"quick select" (or similar) implementation on Linux? (instead of sort|uniq -c|sort -rn|head -$N)

Question

PROBLEM: Frequently I face a need to see what are the most-frequently-repeated "patterns" within last day of specific logs. Like for a small subset of tomcat logs here:

GET /app1/public/pkg_e/v3/555413242345562/account/stats 401 954 5
GET /app1/public/pkg_e/v3/555412562561928/account/stats 200 954 97
GET /app1/secure/pkg_e/v3/555416251626403/ex/items/ 200 517 18
GET /app1/secure/pkg_e/v3/555412564516032/ex/cycle/items 200 32839 50
DELETE /app1/internal/pkg_e/v3/accounts/555411543532089/devices/bbbbbbbb-cccc-2000-dddd-43a8eabcdaa0 404 - 1
GET /app1/secure/pkg_e/v3/555412465246556/sessions 200 947 40
GET /app1/public/pkg_e/v3/555416264256223/account/stats 401 954 4
GET /app2/provisioning/v3/555412562561928/devices 200 1643 65
...

If I wish to find out the most-frequently-used URLs (along with method and retcode) - I'll do:

[root@srv112:~]$ N=6;cat test|awk '{print $1" "$2" ("$3")"}'\
|sed 's/[0-9a-f-]\+ (/%GUID% (/;s/\/[0-9]\{4,\}\//\/%USERNAME%\//'\
|sort|uniq -c|sort -rn|head -$N
      4 GET /app1/public/pkg_e/v3/%USERNAME%/account/stats (401)
      2 GET /app1/secure/pkg_e/v3/%USERNAME%/devices (200)
      2 GET /app1/public/pkg_e/v3/%USERNAME%/account/stats (200)
      2 DELETE /app1/internal/pkg_e/v3/accounts/%USERNAME%/devices/%GUID% (404)
      1 POST /app2/servlet/handler (200)
      1 POST /app1/servlet/handler (200)

If I wish to find out the most-frequent-username from same file - I'll do:

[root@srv112:~]$ N=4;cat test|grep -Po '(?<=\/)[0-9]{4,}(?=\/)'\
|sort|uniq -c|sort -rn|head -$N
      9 555412562561928
      2 555411543532089
      1 555417257243373
      1 555416264256223

Above works quite fine on a small data-sets, but for a larger sets of input - the performance (complexity) of sort|uniq -c|sort -rn|head -$N is unbearable (talking about ~100 servers, ~250 log files per server, ~1mln lines per log file)

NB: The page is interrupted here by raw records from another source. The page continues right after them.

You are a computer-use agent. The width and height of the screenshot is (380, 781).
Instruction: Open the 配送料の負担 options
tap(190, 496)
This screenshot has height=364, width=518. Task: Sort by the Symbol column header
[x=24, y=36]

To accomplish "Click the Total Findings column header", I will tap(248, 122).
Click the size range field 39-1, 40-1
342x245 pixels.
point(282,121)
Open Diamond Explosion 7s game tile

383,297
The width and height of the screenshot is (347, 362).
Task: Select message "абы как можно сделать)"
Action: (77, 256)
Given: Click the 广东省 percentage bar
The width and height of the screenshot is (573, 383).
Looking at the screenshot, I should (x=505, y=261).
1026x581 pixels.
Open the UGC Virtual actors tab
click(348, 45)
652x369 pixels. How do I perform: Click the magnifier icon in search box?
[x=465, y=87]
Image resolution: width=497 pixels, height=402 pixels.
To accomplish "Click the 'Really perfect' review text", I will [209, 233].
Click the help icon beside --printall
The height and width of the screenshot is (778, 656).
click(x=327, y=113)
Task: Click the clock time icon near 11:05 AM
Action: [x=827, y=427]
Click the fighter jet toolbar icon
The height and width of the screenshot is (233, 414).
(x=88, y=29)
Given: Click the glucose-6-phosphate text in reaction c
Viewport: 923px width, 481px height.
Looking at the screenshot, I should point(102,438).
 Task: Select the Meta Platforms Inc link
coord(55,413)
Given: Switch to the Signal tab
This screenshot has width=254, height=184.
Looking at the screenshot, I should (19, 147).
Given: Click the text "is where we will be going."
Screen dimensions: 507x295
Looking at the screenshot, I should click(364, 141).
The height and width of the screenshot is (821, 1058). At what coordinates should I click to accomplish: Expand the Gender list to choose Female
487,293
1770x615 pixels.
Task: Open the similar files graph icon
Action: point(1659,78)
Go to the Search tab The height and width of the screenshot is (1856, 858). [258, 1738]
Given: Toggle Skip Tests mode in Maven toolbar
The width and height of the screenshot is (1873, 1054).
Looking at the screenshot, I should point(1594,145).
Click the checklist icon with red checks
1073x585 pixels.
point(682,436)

ATTEMPT TO SOLVE: |sort|uniq -c part can be easily replaced with awk 1-liner, turning it into:

|awk '{S[$0]+=1}END{for(i in S)print S[i]"\t"i}'|sort -rn|head -$N

but I failed to find standard/simple and memory-efficient implementation of "Quick select algorithm" (discussed here) to optimize the |sort -rn|head -$N part. Was looking for GNU binaries, rpms, awk 1-liners or some easily-compilable Ansi C code which I could carry/spread across datacenters, to turn:

3   tasty oranges
225 magic balls
17  happy dolls
15  misty clouds
93  juicy melons
55  rusty ideas
...

into (given N=3):

225 magic balls
93  juicy melons
55  rusty ideas

I probably could grab sample Java code and port it for above stdin format (by the way - was surprised by lack of .quickselect(...) within core java) - but the need to deploy java-runtime everywhere isn't appealing. I maybe could grab sample (array-based) C snippet of it too, then adapt it to above stdin format, then test-and-fix-leaks&etc for a while. Or even implement it from scratch in awk. BUT(!) - this simple need is likely faced by more than 1% of people on regular basis - there should've been a standard (pre-tested) implementation of it out there?? Hopes... maybe I'm using wrong keywords to look it up...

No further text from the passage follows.